__Assignment__. What you return should match every record exactly, with the images removed.

__Data excerpts__.
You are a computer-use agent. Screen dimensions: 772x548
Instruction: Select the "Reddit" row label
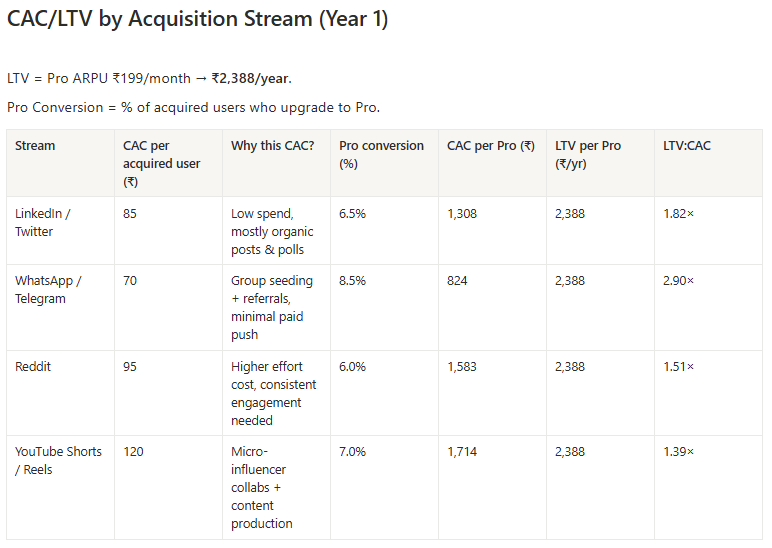click(x=33, y=366)
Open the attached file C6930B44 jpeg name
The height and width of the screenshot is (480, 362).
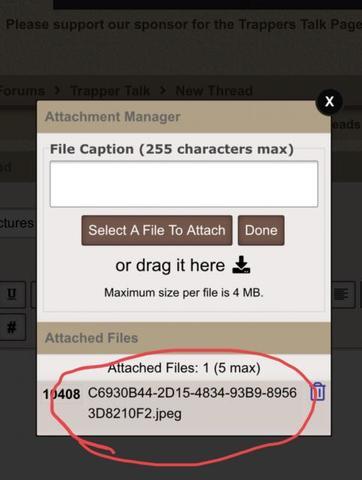pyautogui.click(x=192, y=403)

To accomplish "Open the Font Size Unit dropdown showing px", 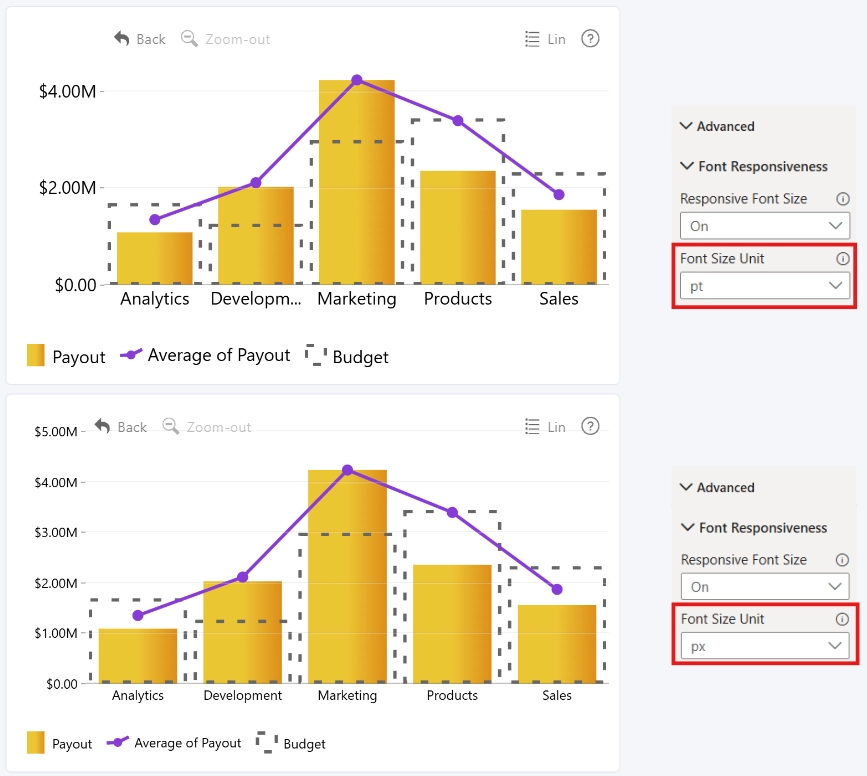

__The completed task__.
You are a computer-use agent. Screen dimensions: 772x548
Instruction: Select the "Reddit" row label
click(x=33, y=366)
Open the attached file C6930B44 jpeg name
The height and width of the screenshot is (480, 362).
pyautogui.click(x=192, y=403)

To accomplish "Open the Font Size Unit dropdown showing px", 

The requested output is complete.